--- EXERCISE BRIEF ---
Run through the data and copy out every line that mentions the word "target".

*** RECORDS TO PROCESS Section Begins ***

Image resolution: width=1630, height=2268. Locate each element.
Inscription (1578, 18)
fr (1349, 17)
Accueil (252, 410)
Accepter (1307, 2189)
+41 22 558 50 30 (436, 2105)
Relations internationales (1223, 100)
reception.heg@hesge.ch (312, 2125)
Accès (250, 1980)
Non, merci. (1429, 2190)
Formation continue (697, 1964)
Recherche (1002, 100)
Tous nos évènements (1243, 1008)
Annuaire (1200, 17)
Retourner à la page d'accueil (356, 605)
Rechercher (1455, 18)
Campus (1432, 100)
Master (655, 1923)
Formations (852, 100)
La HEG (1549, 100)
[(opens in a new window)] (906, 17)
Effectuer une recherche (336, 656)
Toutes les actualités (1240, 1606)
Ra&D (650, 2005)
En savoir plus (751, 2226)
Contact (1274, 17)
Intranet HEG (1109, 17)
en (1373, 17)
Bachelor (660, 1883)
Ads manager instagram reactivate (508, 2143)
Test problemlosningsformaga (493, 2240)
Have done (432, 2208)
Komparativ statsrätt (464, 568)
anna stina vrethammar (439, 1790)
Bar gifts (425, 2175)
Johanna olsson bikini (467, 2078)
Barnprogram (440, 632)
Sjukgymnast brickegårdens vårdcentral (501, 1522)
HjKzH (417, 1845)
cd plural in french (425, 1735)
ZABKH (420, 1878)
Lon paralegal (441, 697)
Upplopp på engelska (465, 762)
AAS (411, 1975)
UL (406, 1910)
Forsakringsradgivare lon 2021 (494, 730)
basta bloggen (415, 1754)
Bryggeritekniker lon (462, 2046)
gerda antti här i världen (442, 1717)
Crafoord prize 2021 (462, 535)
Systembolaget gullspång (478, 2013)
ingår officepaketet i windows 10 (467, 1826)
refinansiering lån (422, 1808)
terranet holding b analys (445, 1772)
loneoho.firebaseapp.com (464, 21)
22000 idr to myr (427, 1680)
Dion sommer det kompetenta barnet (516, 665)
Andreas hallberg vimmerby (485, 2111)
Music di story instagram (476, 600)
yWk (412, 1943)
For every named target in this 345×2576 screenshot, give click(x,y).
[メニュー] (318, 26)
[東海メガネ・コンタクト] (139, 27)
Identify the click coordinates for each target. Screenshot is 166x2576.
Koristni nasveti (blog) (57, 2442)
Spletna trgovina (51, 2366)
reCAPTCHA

*** RECORDS TO PROCESS Section Ends ***

--- RESPONSE AREA ---
For every named target in this 345×2576 screenshot, give click(x,y).
Identify the click coordinates for each target. Screenshot is 166x2576.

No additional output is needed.